When the email bounced back, I simply found another way to email the letter to Tingelstad.  And in due time, I got back a rather defensive acknowledgment from an official of the school district, who assured me that the district has been doing all it can to deal with these issues, but who did not address the fact that one of its board members had evidently chosen not to receive feedback from the public about the five suicides of youths in this district in a single year.

And on the other hand, we also have work to do in our communities of faith.  Yesterday, I found myself censored at a centrist Catholic website when I left a comment asking the blog owner, who claims to support progressive Catholic and political causes while she plays to the center, to reconsider her view that "we're all marginalized."

As I pointed out, it's not difficult to ascertain through tools of social analysis that some people in any society are decisively marginalized in quite specific ways-- in ways that marginalize those specific people  but not other members of the social mainstream (of the center that this Catholic commentator vigorously defends).  It is not difficult at all to show that gay and lesbian persons are marginalized in our society in very specific ways, and that these manifestations of marginalization affect vulnerable gay and lesbian youths in ways that often lead to tragedy.

The owner of this centrist Catholic blog responds that Jesus died to save all of us, and she seeks to dismiss my call for solidarity with the marginal by employing language typical of the political and religious right: it's progressive elitism that tries to claim moral high ground that progressives can't occupy, since they are merely one voice in a broader political conversation.  Centrists need to listen to all sides, and avoid being swayed by the special claims of either left or right.  Only the centrist position is objective and privileged, since it represents the wisdom of the middle--and we all know that wisdom lies in the middle.
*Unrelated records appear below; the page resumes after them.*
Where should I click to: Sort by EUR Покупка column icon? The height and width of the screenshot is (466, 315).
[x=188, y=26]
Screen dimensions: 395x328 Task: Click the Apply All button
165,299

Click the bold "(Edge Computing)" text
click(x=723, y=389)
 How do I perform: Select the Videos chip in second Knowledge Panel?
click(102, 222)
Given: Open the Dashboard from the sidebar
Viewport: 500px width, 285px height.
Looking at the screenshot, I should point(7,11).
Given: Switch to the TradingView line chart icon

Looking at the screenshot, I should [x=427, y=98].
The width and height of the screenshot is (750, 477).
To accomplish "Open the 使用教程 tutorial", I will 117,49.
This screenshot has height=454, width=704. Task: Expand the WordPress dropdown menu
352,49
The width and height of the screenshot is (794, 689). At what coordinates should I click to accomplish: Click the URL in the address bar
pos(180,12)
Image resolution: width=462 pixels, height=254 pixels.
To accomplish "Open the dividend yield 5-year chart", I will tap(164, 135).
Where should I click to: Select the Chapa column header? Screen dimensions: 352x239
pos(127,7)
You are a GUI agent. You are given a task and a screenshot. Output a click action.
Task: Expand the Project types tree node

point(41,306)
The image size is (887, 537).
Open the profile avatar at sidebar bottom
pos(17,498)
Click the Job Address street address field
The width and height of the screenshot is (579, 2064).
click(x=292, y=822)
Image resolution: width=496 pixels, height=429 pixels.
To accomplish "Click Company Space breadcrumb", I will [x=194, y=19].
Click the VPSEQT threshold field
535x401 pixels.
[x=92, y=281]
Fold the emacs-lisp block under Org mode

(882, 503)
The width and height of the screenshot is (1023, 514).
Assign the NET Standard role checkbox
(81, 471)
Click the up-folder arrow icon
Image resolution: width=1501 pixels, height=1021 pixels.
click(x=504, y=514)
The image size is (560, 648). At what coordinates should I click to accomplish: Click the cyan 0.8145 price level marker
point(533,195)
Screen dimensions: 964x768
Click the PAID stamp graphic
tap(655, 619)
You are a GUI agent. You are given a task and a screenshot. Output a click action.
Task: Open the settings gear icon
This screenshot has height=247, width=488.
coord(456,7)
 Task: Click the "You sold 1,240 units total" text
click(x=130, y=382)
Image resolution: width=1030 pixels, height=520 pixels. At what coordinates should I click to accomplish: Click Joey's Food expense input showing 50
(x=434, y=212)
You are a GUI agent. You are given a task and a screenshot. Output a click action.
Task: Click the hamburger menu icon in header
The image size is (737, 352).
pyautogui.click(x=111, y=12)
As my comment pointed out, this reading of the life of Jesus makes mincemeat of the abundant evidence that, far from occupying the center or being comfortable in the center, Jesus stood on the margins.  Always.  He persistently refused to go to Jerusalem, to the administrative and cultic center of his nation, and persistently avoided allying himself with the clerical elite of his culture.

Instead, he ate and drank with those on the social margins, and it was because of such solidarity with outcasts that he was crucified.  He shared the fate of those outcasts with whom he made himself one in the act of breaking bread.

Though Jesus came to save all, Jesus also always stands with those on the margins.  The enactment of his salvific love for all is quite specific in its demands that we stand in solidarity not with the powerful of our society, or with those at the center who provide cover for the powerful, but with those on the margins.  As Jesus proclaims love for all, he also demonstrates to us through his solidarity with outcasts how his followers are to model love for their societies by afflicting the comfortable and comforting the afflicted.

And we are definitely not all marginal.  The grand cop-out of the center, with its easy rhetoric about how Jesus embraces everyone, is the refusal of centrists to stand with those on the margins, when such solidarity exacts a price from the center.  When it demands costly discipleship.

And so those in the center routinely stand with those who have power and influence in any given society--and that is to say, with those on the right.   In doing so, they make null and void their claim to have the superior, privileged, objective vantage point of the middle, with its critical insights into the flaws of both left and right.

Jesus stands decisively with gay teens being kicked, pummeled, and scorned because they are gay.  He does not stand with those kicking, pummeling, and insulting these teens.  Or with those who protect and excuse this abuse.  Or with churches in which one rests easy with vague, vapid proclamations about love for everyone, while one refuses to take up the cross and walk alongside the poor, the suffering, the social misfit.   While one lives comfortably with the definition of every gay or lesbian person born in the world as disordered, even as one proclaims love and welcome for everyone.